*** Source information ***

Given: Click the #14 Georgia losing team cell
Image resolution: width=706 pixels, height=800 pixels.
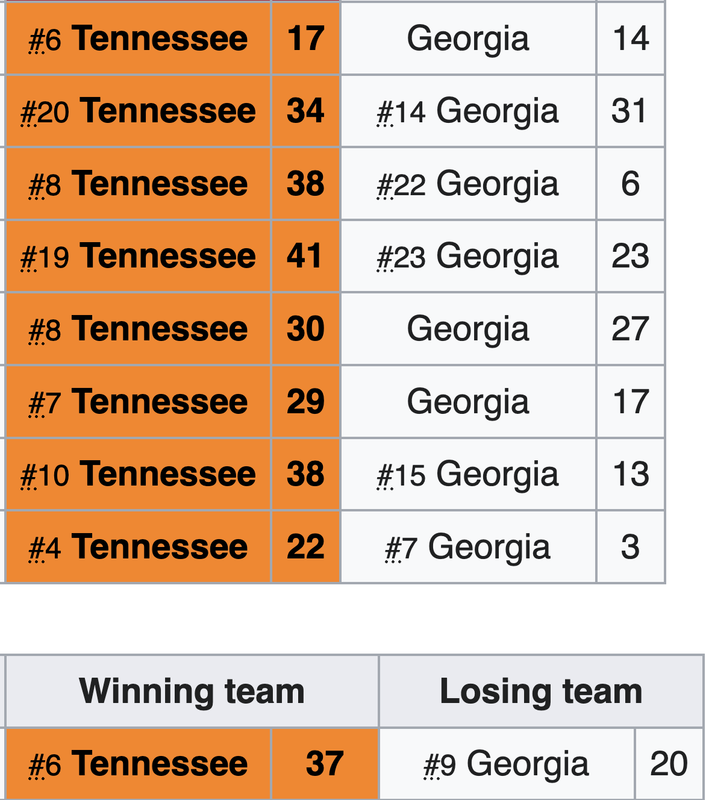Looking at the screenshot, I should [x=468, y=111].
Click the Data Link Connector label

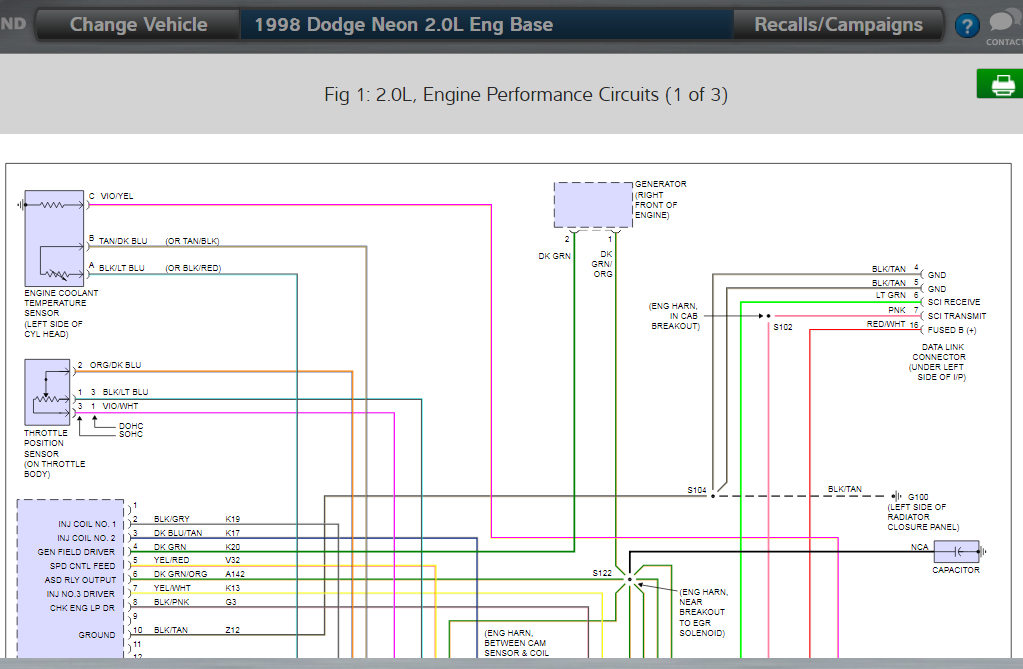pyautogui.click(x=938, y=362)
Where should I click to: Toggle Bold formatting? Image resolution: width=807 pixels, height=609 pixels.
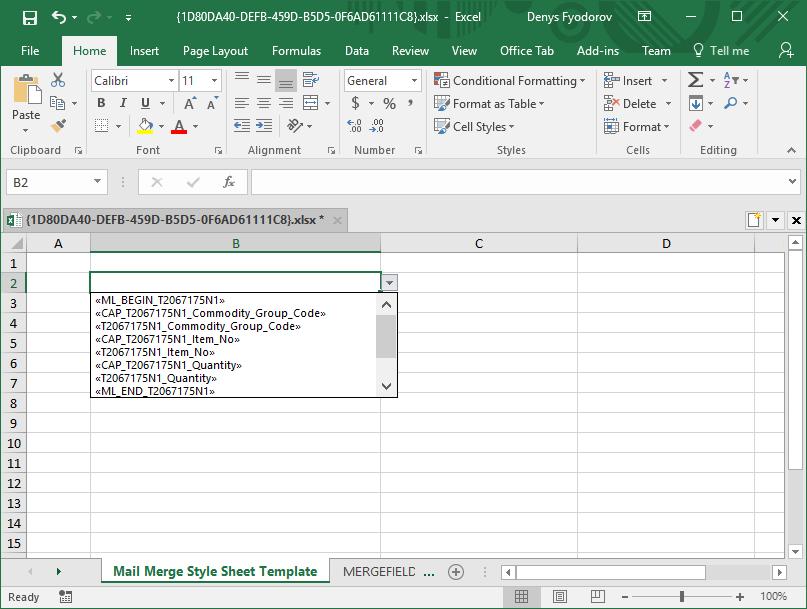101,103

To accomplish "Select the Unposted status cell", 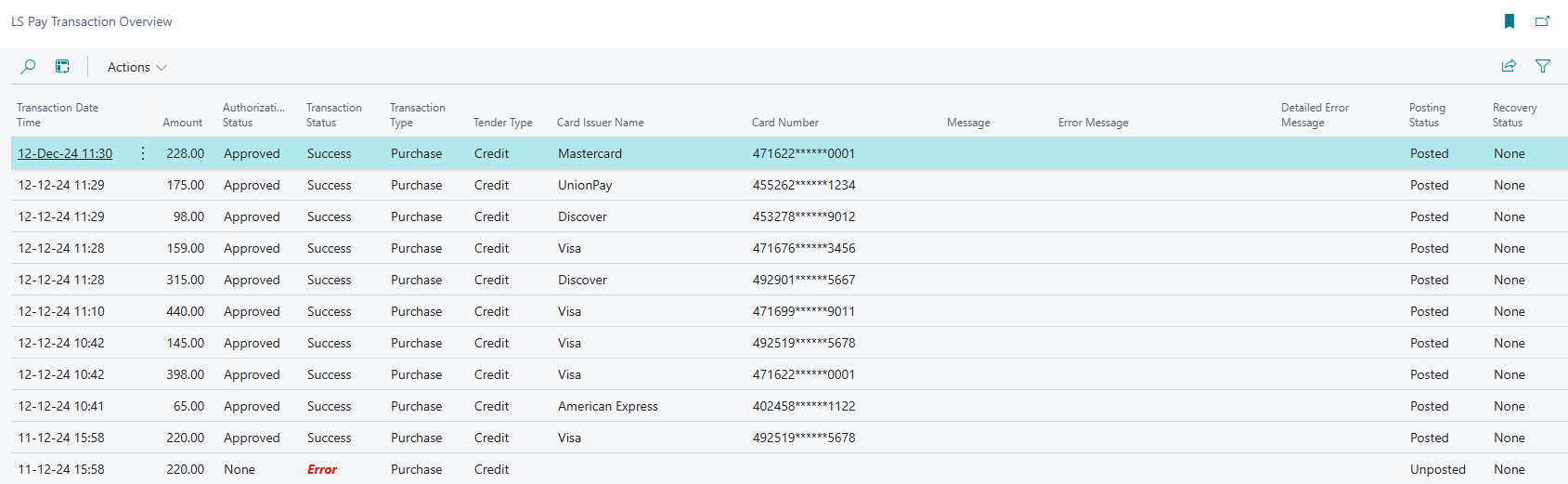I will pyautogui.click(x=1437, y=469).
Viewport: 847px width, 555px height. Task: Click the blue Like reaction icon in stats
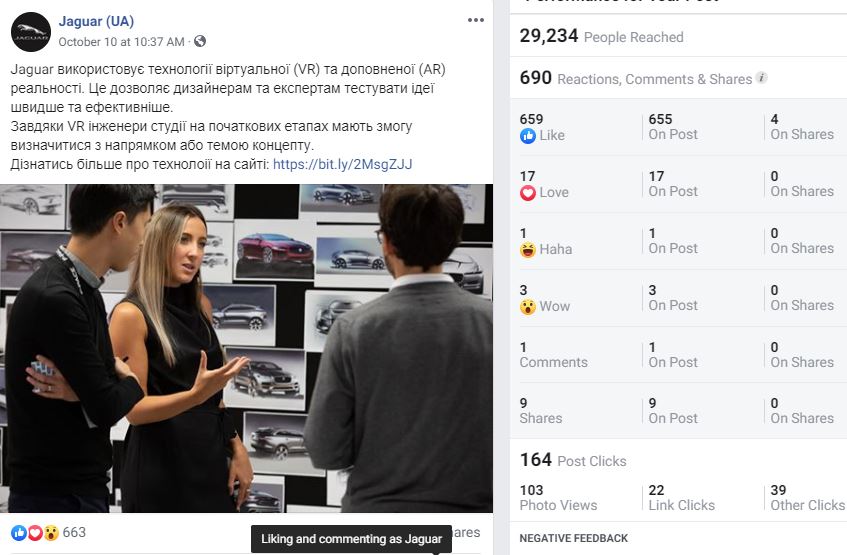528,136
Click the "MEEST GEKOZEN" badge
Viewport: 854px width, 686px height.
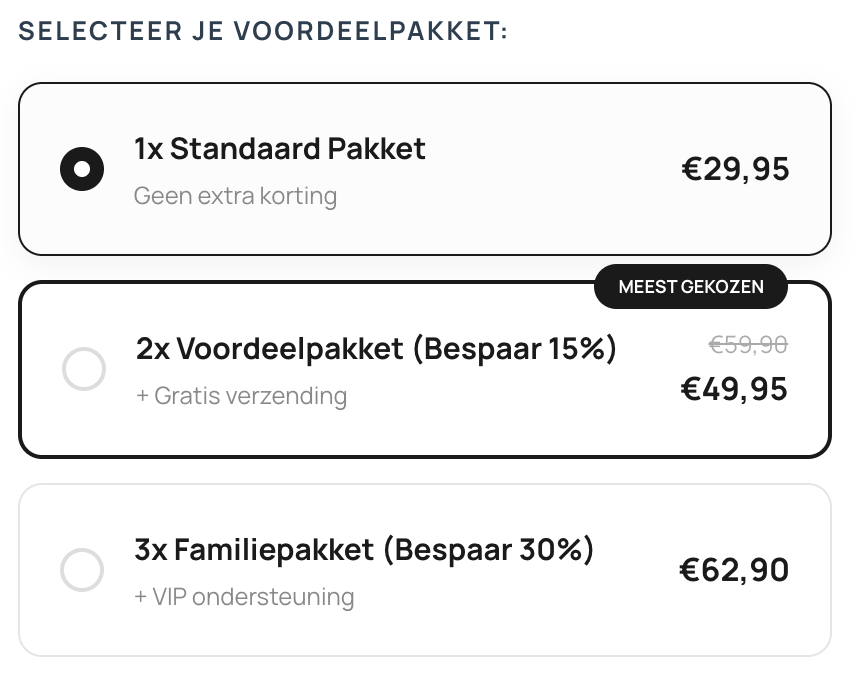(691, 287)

*** End of Source information ***

▸ **Task item**:
Make an exact copy of only those lines that run from the line with "Viewport: 847px width, 555px" through the end of the records, excluding pictures.

▸ **Result of this task**:
Viewport: 847px width, 555px height. Task: Click the blue Like reaction icon in stats
528,136
Click the "MEEST GEKOZEN" badge
Viewport: 854px width, 686px height.
(691, 287)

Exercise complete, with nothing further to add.